31/07/2019- GBR


The best source of up-to-date advice on the impact of Brexit on athletes travelling to compete outside the UK is the following government website: https://euexit.campaign.gov.uk/. Specific guidance for visiting Europe after Brexit can be found here: https://www.gov.uk/visit-europe-brexit and you can also sign-up for email alerts if information changes.

In summarising where we are at with Brexit.  The UK parliament has not approved the recently proposed agreement.  For this reason, the 27 remaining EU countries and the British government have decided to postpone Brexit until 31 October 2019 at the latest.  This date will be moved forward if the UK parliament approves an agreement earlier.

In a no deal scenario (i.e. we leave the EU on 31 October 2019 without any agreement) there could be some knock on issues that affect athletes competing abroad (and those travelling to support them) and some of these issues are outlined below.

Individuals travelling/competing aboard under no-deal:

Athletes travelling to EU countries, or travelling within EU countries, generally speaking will be covered under Schengen rules and thus athletes and staff shouldn’t have any issues travelling to/from/between Schengen countries even in a no-deal scenario – as long as they are only resident in that country for 90 out of 180 days.
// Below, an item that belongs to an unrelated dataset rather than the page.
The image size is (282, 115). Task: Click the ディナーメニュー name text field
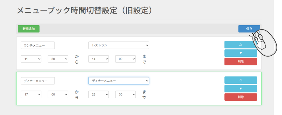pos(38,81)
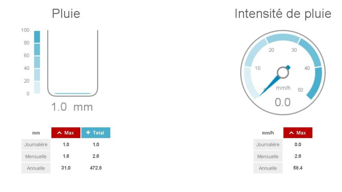The image size is (342, 192).
Task: Click the blue Total button
Action: coord(96,133)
  • Visas – Where a UK national sportsperson is travelling to the EU to compete in an event, they should be able to do so without requiring a visa, as the European Commission has proposed visa free travel for short term visits by UK citizens in a no deal situation (as has the UK for EU citizens).
  • Travel Delays – We don’t have any specific information on potential travel delays around the exit date itself, but we recommend that you allow more time for travel around these dates, and be prepared for additional delays.
  • Border Patrol – You may have to show your return ticket and money.
  • Passports – It is important to note the need to have 6 months left on passports and be less than 10 years old if travelling into the EU after 31 October in a no deal situation.  Passports take about 3 weeks to renew and you will not be able to travel while your passport is being renewed.
  • Driving Licences – From 31 October, drivers from the UK may need a different international driving permit (IDP) to drive abroad.  If the UK leaves the EU without a deal, UK drivers will need an IDP for some countries, a GB sticker and a ‘green card’.

It is our recommendation that athletes planning to travel to Europe after 31st October prepare for a no deal Brexit scenario.